Here are the communication operations occurring in the best case
scenario in Open MPI right now:
Comm_create:
- Communicator ID allocation: 2 Allreduce operations per round of
negotiations
- 1 Allreduce operation for 'activating' the communicator
Comm_split:
- 1 Allgather operation for collecting all color keys
- Communicator ID allocation: 2 Allreduce operations per round of
negotiations
- 1 Allreduce operation for 'activating' the communicator
As the description above suggests, you might need more than one round
for the comunicator id allocation, depending on the history of the
application and which IDs have already been used.
The details for how the operations are implemented can vary. We could
assume however a binary tree for the reduce and the broadcast portion of
the Allreduce operation, each being O(log P). For Allgather we could a
combination of a linear gather (O(P)) and a binary tree broadcast (O(log
P)).
So as of today, Comm_split is more expensive than Comm_create.
Thanks
Edgar
On 1/19/2015 4:13 PM, Jonathan Eckstein wrote:
Dear Open MPIers:
I have been using MPI for many years, most recently Open MPI. But I
have just encountered the first situation in which it will be helpful to
create communicators (for an unstructured sparse matrix algorithm).
I have identified two ways I could create the communicators I need.
Where P denotes the number of MPI processors, Option A is:
1. Exchange of messages between processors of adjacent rank
[O(1) message rounds (one up, one down)]
2. One scan operation
[O(log P) message rounds]
3. One or two calls to MPI_COMM_SPLIT
[Unknown complexity]
Option B is:
1. Three scan operations (one in reverse direction)
[O(log P) message rounds + time to make reverse communicator]

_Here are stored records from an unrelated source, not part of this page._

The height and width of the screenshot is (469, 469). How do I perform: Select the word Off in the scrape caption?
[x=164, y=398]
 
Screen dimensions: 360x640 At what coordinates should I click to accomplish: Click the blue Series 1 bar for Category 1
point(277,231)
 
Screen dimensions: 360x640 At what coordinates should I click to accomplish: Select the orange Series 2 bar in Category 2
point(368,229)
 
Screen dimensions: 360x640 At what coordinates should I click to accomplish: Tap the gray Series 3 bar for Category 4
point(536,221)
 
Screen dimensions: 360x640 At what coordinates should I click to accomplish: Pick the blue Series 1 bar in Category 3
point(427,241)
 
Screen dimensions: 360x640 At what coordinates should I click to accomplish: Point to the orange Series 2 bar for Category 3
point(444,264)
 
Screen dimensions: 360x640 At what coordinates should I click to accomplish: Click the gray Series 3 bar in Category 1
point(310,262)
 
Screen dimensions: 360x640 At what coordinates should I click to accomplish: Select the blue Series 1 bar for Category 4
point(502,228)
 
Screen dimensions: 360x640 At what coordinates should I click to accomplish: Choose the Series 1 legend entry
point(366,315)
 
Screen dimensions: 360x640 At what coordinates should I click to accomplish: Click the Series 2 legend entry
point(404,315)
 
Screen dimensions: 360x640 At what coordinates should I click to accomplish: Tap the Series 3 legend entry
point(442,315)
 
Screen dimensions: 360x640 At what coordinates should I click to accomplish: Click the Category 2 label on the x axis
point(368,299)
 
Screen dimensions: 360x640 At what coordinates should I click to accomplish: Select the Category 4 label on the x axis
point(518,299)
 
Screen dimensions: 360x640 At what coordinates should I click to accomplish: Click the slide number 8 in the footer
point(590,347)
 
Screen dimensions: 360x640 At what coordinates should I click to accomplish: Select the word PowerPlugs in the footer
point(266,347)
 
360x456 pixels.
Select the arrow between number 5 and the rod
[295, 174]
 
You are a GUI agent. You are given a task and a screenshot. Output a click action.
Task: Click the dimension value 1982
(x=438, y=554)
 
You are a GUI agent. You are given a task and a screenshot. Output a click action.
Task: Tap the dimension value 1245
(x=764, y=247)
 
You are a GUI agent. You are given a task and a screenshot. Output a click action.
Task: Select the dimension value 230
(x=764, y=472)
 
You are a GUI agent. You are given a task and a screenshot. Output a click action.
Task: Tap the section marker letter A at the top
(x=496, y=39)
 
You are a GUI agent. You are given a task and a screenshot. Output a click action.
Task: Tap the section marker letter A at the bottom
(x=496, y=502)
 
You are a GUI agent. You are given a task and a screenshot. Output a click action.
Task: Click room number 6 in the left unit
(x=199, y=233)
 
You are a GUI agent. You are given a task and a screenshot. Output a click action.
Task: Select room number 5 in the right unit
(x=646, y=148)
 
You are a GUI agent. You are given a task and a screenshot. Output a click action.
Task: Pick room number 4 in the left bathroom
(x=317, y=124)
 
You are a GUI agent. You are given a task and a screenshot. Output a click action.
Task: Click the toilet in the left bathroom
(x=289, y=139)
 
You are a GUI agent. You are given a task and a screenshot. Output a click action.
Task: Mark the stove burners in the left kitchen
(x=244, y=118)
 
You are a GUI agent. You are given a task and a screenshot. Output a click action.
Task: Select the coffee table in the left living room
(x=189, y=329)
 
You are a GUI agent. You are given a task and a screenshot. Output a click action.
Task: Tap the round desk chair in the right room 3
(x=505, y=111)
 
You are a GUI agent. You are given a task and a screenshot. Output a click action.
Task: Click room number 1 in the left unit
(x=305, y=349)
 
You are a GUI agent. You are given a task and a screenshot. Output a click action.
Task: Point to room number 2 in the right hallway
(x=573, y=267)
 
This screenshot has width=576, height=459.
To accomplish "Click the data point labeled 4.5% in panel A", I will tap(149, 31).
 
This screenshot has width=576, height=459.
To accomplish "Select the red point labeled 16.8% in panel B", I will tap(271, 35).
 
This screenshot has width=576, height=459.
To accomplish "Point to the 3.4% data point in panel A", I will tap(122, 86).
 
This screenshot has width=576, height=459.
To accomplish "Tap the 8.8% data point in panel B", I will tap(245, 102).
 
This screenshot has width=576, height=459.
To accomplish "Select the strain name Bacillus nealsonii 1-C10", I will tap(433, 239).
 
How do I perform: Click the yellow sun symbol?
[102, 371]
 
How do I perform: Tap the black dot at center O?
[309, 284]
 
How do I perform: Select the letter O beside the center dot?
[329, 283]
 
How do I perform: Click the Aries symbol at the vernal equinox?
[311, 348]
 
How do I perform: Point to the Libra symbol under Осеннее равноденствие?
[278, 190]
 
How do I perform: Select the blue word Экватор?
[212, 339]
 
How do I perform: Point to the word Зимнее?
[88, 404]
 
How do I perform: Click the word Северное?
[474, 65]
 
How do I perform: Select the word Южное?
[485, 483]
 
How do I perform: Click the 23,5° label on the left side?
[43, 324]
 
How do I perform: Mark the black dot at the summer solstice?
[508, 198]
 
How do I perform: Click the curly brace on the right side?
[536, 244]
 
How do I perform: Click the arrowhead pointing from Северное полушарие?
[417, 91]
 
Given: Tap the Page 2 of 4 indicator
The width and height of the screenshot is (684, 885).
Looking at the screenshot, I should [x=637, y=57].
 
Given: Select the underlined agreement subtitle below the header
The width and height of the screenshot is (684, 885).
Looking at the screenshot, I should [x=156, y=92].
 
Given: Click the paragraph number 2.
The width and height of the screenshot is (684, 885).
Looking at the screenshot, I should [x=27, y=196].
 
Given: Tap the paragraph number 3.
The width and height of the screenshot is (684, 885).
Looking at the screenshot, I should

2. Each processor calls MPI_GROUP_RANGE_INCL and MPI_COMM_CREATE
at most twice
[Unknown complexity]
All the groups/communicators I am creating are stride-1 ranges of
contiguous processors from MPI_COMM_WORLD. Some of them could overlap
by one processor, hence the possible need to call MPI_COMM_SPLIT or
MPI_COMM_CREATE twice per processor.
Option A looks easier to code, but I wonder whether it will scale as
well, because I am not sure about the complexity of MPI_COMM_SPLIT. What
are the parallel message complexities of MPI_COMM_SPLIT and
MPI_COMM_CREATE? I poked around the web but could not find much on this
topic.
For option B, I will need to make a communicator that has the same
processes as MPI_COMM_WORLD, but in reverse order. This looks like it
can be done easily with MPI_GROUP_RANGE_INCL with a stride of -1, but
again I am not sure how much communication is required to set up the
communicator -- I would guess O(log P) rounds of messages.
Any advice or explanation you can offer would be much appreciated.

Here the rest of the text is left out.